Deborah Burger, president of the California Nurses Assn., said her group would be pushing for a universal healthcare program and for a shift in the state’s tax burden toward corporations — two ideas that Schwarzenegger and his business allies have shown no interest in.

They also said the disparate public employee unions, which represent teachers, firefighters, prison guards, nurses and state workers, would strive to press a common agenda in the next year.

Mike Jimenez, president of the California Correctional Peace Officers Assn., said that Barbara Kerr, head of the California Teachers Assn., had toured a prison with him recently. He said he planned to reciprocate with a visit to a school.

The unions said they had yet to decide what their strategy would be in the 2006 elections, when many will be inclined to back the Democratic challenger. Jimenez intimated as much on election night when he declared that the post-election period was “Round 2” in the union’s combat with the governor.

Union leaders said they thought the election results showed that they, not Schwarzenegger — who has labeled himself “the people’s governor” since his election two years ago — are the ones in tune with the electorate.

“We believe we have a wonderful handle of what’s important to Californians,” Paulson said.

Schwarzenegger supporters, meanwhile, sharply criticized the large bureaucracy that has grown around him. Most spoke on the condition of anonymity to avoid antagonizing the governor’s office.

Some of the blame was directed at Michael Murphy, one of the main architects of the governor’s political agenda and the primary strategist of his 2003 recall campaign.

A GOP consultant familiar with Schwarzenegger’s operation said the governor and his team erred in promoting the four ballot initiatives, which offended such groups as nurses, teachers and firefighters.

“Part of it was he took on too much. He took on everybody in sight,” the consultant said. “And part of it is if you’re going to do initiatives, you want a group that fits together and presents a common theme and presents a picture of Arnold that would be positive with voters. They just didn’t do that.”
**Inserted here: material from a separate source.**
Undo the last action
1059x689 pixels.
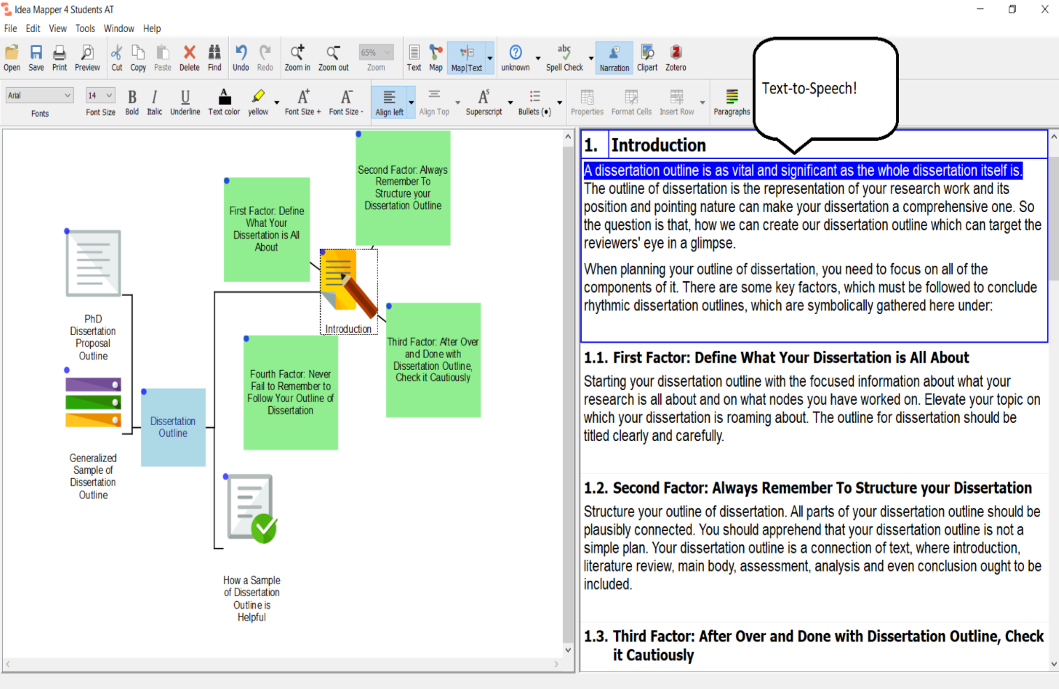pos(240,57)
Asked if Murphy would remain with the governor, Todd Harris, an official at his consulting firm, said: “We serve at the governor’s pleasure.” Harris then called The Times back to say: “The governor has asked us to continue working for him.”
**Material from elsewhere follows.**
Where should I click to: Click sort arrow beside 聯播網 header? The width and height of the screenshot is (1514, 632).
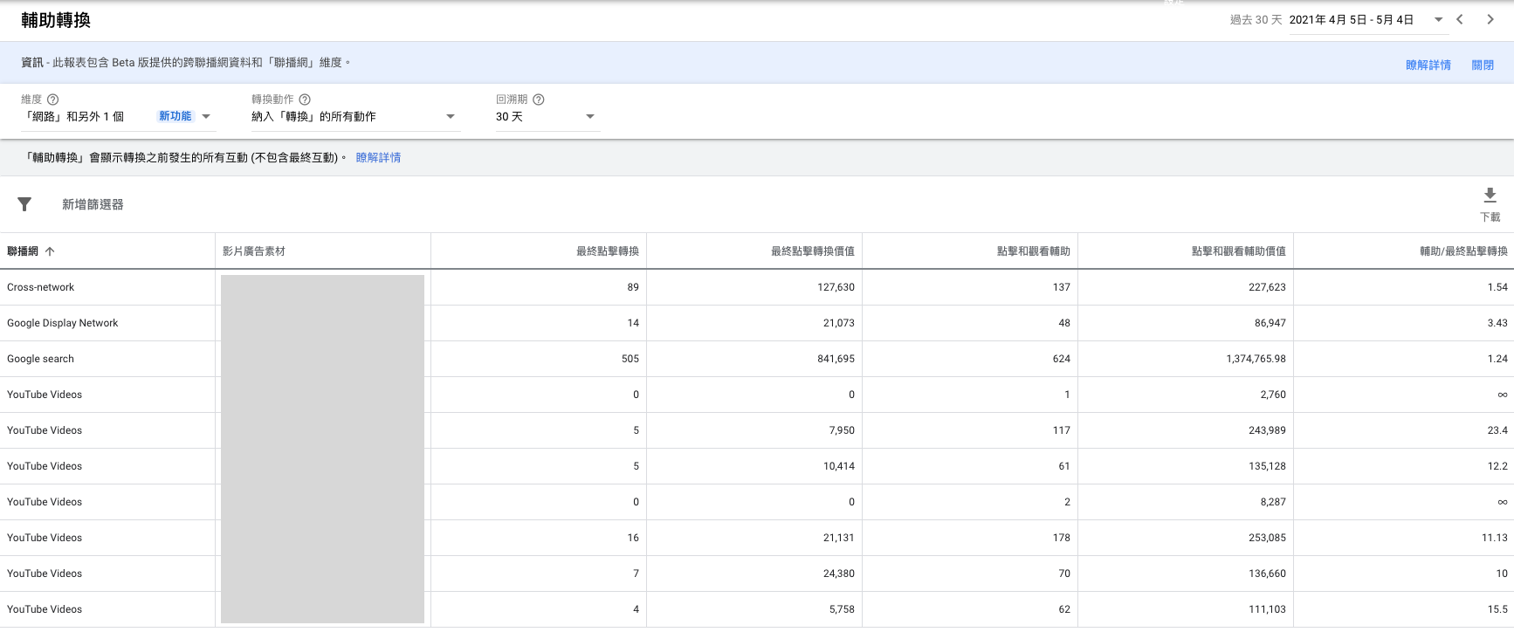[x=50, y=251]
Murphy’s firm, DC Navigators, will continue operating its office in Sacramento, where it also does consulting work for corporate clients.

Through the plunge in Schwarzenegger’s approval ratings, he has kept much of his core team of senior aides, led by chief of staff Patricia Clarey.

Clarey, Stutzman and other aides left the governor’s office to join the special election campaign — and are now back at their old jobs. Clarey has long been the subject of rumors that she may be leaving.

Said Stutzman: “There’s a lot of Internet rumors, a lot of speculation,” he said. “But Pat Clarey’s in the [Capitol] right now leading meetings.”

Schwarzenegger is surrounded by an unwieldy world of pollsters, consultants, public relations firms and lawyers. Some may have a financial incentive to steer him toward ballot fights.

“There’s too many people on the political team,” said a Republican strategist. “Too many people making too much money.”

The governor and his allies spent at least $23.7 million on television airtime and $1.2 million on radio spots. Postage, mailer and associated costs amounted to $2.93 million. Consultants commonly receive a percentage of such expenditures, though campaign finance reports do not disclose the payments.

The law firm Nielsen, Merksamer, which helped vet some of the initiatives, got nearly $1.1 million. The law firm Bell, McAndrews & Hiltachk, which defended the governor’s ballot measures in court, was paid $361,000. Schwarzenegger raised $50 million for his special election campaign.

Here is the final tally on Tuesday’s statewide propositions:

Proposition 73 (abortion restrictions): 52.6% No, 47.4% Yes.

Proposition 74 (teacher tenure): 55.1% No, 44.9% Yes.

Proposition 75 (union dues): 53.5% No, 46.5% Yes.

Proposition 76 (state spending): 62.1% No, 37.9% Yes.

Proposition 77 (redistricting): 59.5% No, 40.5% Yes.

Proposition 78 (discount prescription drug prices): 58.5% No, 41.5% Yes.

Proposition 79 (discount prescription drug prices): 61.1% No, 38.9% Yes.

Proposition 80 (electricity regulation): 65.7% No, 34.3% Yes.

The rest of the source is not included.